Law prof calls for moratorium on stun gun use

November 5, 2008

A city law professor is calling for a moratorium on stun-gun use following a series of deadly incidents. That's despite assurances from doctors at a mental health conference that there is no certain link.

"It is no longer enough to say, 'Oh, we're not sure (stun guns) are safe, but we'll still use them," said Sanjeev Anand of the University of Alberta.

A conference of mental-health professionals held earlier this week in Edmonton probed the danger for mentally-ill suspects subject to being zapped. Dr. Dorothy Cotton said: "... It'd be safe to say in situations involving Tasers and excited delirium, it's just not known. We're just not there yet."

Excited delirium, wherein brain mechanisms cause the heart to race and then eventually stop, has been picked as a possible alternative explanation for Taser-related deaths. "What the public hears about are the bad news stories," she added. "I don't want to play down the level of tragedy here ... (but) police are well-trained."

Anand said he recognized that police are well trained, and left with few other non-lethal tools to handle violent suspects. However, he said the answer is to increase the number of police officers so there is always backup available.

He called for a moratorium until more independent studies disprove a link between the Taser and deaths of vulnerable victims.

Last summer, the RCMP's complaints commissioner said Mounties should automatically call for medical assistance after using a stun gun.

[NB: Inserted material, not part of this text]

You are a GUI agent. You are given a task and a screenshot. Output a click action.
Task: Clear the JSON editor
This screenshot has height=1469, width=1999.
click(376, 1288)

An Edmonton police spokesman said local police already do that after every use.

Trevor Grimolfson, the 38-year-old owner of Big Daddy's tattoo shop, died last Wednesday after police jolted him in an attempt to end a violent rampage near 153 Street and Stony Plain Road.

1 comment:

chetthejet said...

The police department in your post reportedly already calls for medical after employing a taser, but if it isn't on the books, as a law, mandatory, you'll end up with more tragedy and no accountability, which does the deceased no good.